Intel, a year after unveiling its own distribution of the Apache Hadoop, is introducing a suite of open-source software designed to make it easier for organizations to gain actionable insight from their big data environments.
The Intel Data Platform expands on the chip maker's Hadoop distribution by giving enterprises tools to improve reliability and security in their environments, while also offering new data processing capabilities around streaming data, interactive and iterative analytics, and graphs. The software gives businesses tools to gain value from the massive amounts of data they're collecting that they couldn't do alone with Apache Hadoop, according to Intel officials.
The goal is essentially to give organizations an operating system for their big data environments, said Boyd Davis, vice president and general manager of Intel's Datacenter Software Division.
"As big data shifts from hype to reality, Intel is helping to break down the barriers to adoption by easing complexity and creating more value," Davis said in a statement. "Much like an operating system for big data processing, the Intel Data Platform supports a wide variety of applications while providing improved security, reliability and peace of mind to customers using open-source software."
The chip maker's introduction in February 2013 of the Intel Distribution for Apache Hadoop not only helped the company to extend the reach of its growing software business, but also gave it an avenue into the booming big data market and another way of moving Xeon server processors. The company's Hadoop distribution is optimized for Xeon.
Intel since that time has hung more capabilities on the distribution, including the introduction of Intel Manager for Apache Hadoop. The expanded management capabilities introduced Feb. 13 with Intel Data Platform and an accompanying analytics toolkit brings the company into closer competition with the likes of Cloudera, SAS and Hortonworks.
Intel officials are using the work the company is doing with China Mobile Guangdong, a Chinese communications services provider, and retailer Living Naturally as examples of how Intel is helping businesses manage and analyze their growing amount of data.
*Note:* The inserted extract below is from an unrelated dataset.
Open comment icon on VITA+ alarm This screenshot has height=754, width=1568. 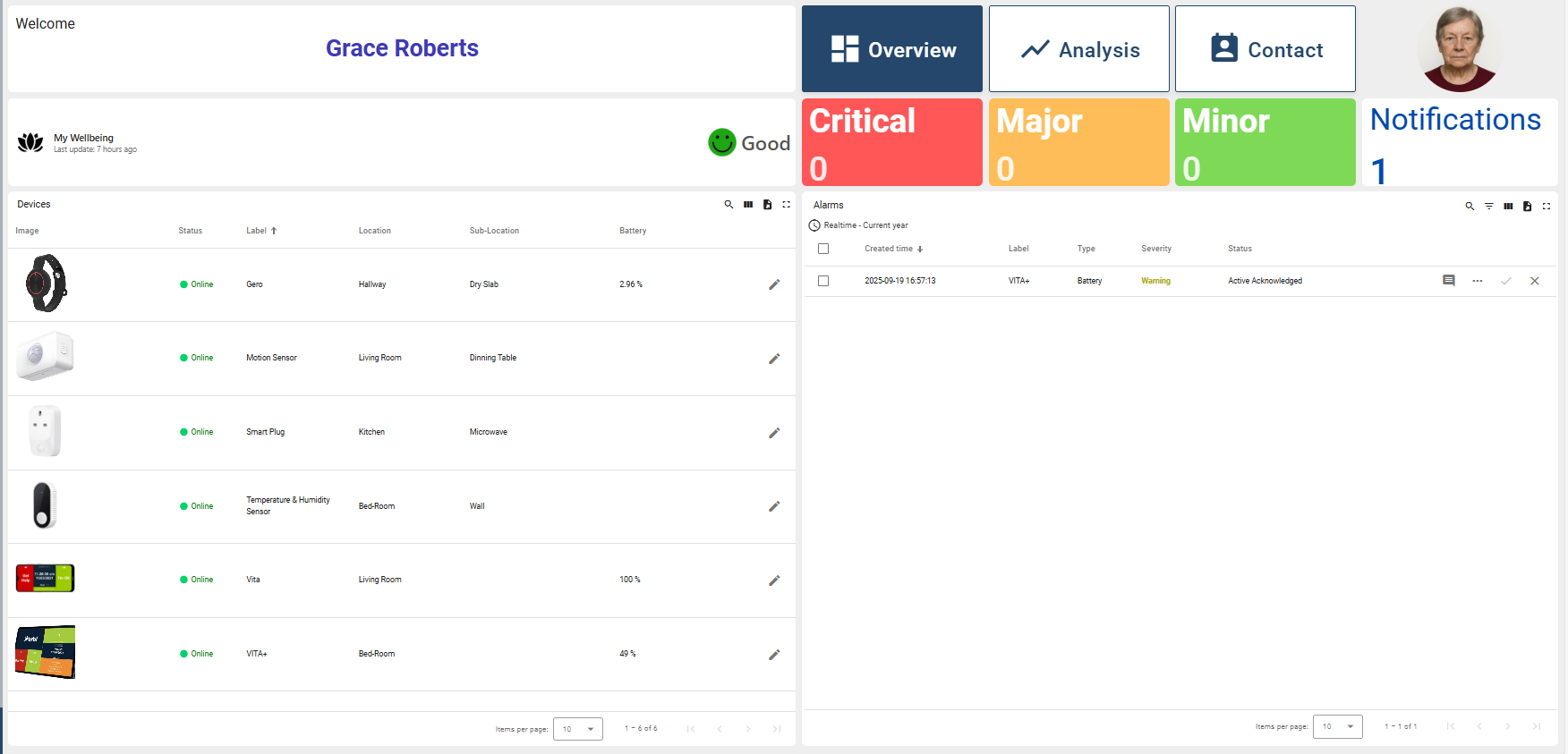1448,281
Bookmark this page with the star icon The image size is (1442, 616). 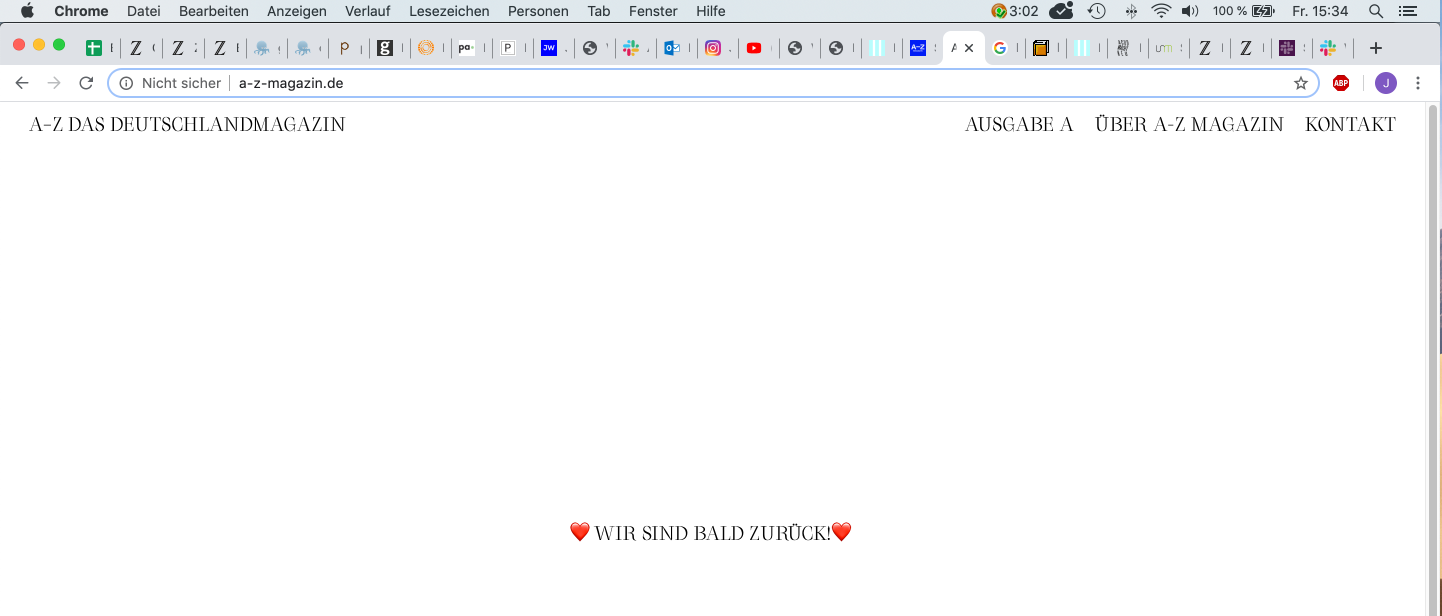(1300, 83)
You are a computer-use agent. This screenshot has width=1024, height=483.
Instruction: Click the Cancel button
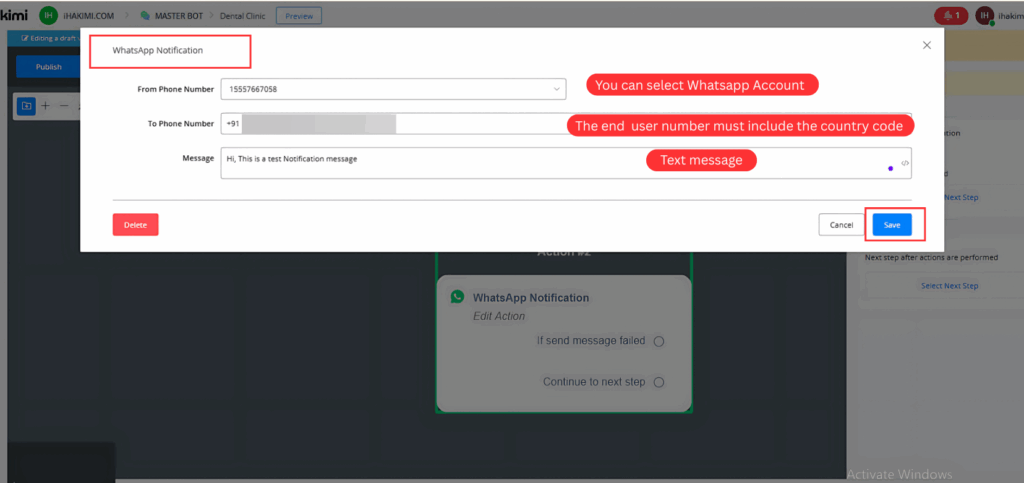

China Mobile Guangdong leveraged Intel's hardware and software to speed up the retrieval of billing records. Living Naturally used Intel's Hadoop distribution to develop algorithms to analyze internal and external data to help stores better manage inventories.
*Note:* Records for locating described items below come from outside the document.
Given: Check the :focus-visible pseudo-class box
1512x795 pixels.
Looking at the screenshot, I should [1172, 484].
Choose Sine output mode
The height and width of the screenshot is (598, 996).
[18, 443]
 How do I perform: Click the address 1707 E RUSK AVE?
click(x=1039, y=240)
In addition, Cray last year expanded its offerings for big data workloads in the high-performance computing arena by launching CS300 supercomputers that include Intel's Hadoop distribution along with a Linux operating system and Cray's Advanced Cluster engine management software.
Intel will release the Data Platform in the second quarter, and it will come in two versions. The Enterprise Edition will include all the capabilities as a free software offering to organizations that can support it themselves. The Premium Edition will be available on an annual subscription basis and will include such additional support features as enhanced automation, proactive security fixes and alerts, feature enhancements and life technical support via the telephone, according to Intel officials.
The algorithms in Intel's Data Platform toolkit will help businesses create graph analytics and predictive modeling capabilities to gain insights from their data, according to officials.